Problem to work on >>
Would you output the whole listing below, exactly as it reads?

Record extracts >>
——————————

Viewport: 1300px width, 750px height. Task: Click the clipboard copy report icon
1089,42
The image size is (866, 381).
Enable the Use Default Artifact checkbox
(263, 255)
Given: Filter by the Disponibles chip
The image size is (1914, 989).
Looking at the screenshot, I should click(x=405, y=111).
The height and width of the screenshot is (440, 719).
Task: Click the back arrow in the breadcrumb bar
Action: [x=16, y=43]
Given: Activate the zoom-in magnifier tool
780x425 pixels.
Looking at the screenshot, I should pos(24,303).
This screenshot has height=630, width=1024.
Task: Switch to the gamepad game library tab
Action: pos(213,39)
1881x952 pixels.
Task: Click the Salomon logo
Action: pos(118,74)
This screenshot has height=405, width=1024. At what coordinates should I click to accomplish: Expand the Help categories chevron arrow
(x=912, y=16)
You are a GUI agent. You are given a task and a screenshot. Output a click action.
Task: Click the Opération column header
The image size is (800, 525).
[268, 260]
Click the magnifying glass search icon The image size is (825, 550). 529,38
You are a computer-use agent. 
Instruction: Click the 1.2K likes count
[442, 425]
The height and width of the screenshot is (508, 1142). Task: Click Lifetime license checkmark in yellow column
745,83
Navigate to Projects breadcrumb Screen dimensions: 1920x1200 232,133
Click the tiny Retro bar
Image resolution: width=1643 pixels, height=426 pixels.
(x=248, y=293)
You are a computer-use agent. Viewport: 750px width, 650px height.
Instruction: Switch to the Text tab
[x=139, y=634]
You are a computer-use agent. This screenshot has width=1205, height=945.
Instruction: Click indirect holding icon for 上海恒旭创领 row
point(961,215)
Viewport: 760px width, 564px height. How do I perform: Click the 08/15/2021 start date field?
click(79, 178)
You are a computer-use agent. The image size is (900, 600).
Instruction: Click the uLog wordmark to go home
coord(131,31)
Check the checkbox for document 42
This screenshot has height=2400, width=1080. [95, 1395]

——————————

Answer section >>
Viewport: 1300px width, 750px height. Task: Click the clipboard copy report icon
1089,42
The image size is (866, 381).
Enable the Use Default Artifact checkbox
(263, 255)
Given: Filter by the Disponibles chip
The image size is (1914, 989).
Looking at the screenshot, I should click(x=405, y=111).
The height and width of the screenshot is (440, 719).
Task: Click the back arrow in the breadcrumb bar
Action: [x=16, y=43]
Given: Activate the zoom-in magnifier tool
780x425 pixels.
Looking at the screenshot, I should pos(24,303).
This screenshot has height=630, width=1024.
Task: Switch to the gamepad game library tab
Action: pos(213,39)
1881x952 pixels.
Task: Click the Salomon logo
Action: pos(118,74)
This screenshot has height=405, width=1024. At what coordinates should I click to accomplish: Expand the Help categories chevron arrow
(x=912, y=16)
You are a GUI agent. You are given a task and a screenshot. Output a click action.
Task: Click the Opération column header
The image size is (800, 525).
[268, 260]
Click the magnifying glass search icon The image size is (825, 550). 529,38
You are a computer-use agent. 
Instruction: Click the 1.2K likes count
[442, 425]
The height and width of the screenshot is (508, 1142). Task: Click Lifetime license checkmark in yellow column
745,83
Navigate to Projects breadcrumb Screen dimensions: 1920x1200 232,133
Click the tiny Retro bar
Image resolution: width=1643 pixels, height=426 pixels.
(x=248, y=293)
You are a computer-use agent. Viewport: 750px width, 650px height.
Instruction: Switch to the Text tab
[x=139, y=634]
You are a computer-use agent. This screenshot has width=1205, height=945.
Instruction: Click indirect holding icon for 上海恒旭创领 row
point(961,215)
Viewport: 760px width, 564px height. How do I perform: Click the 08/15/2021 start date field?
click(79, 178)
You are a computer-use agent. The image size is (900, 600).
Instruction: Click the uLog wordmark to go home
coord(131,31)
Check the checkbox for document 42
This screenshot has height=2400, width=1080. [95, 1395]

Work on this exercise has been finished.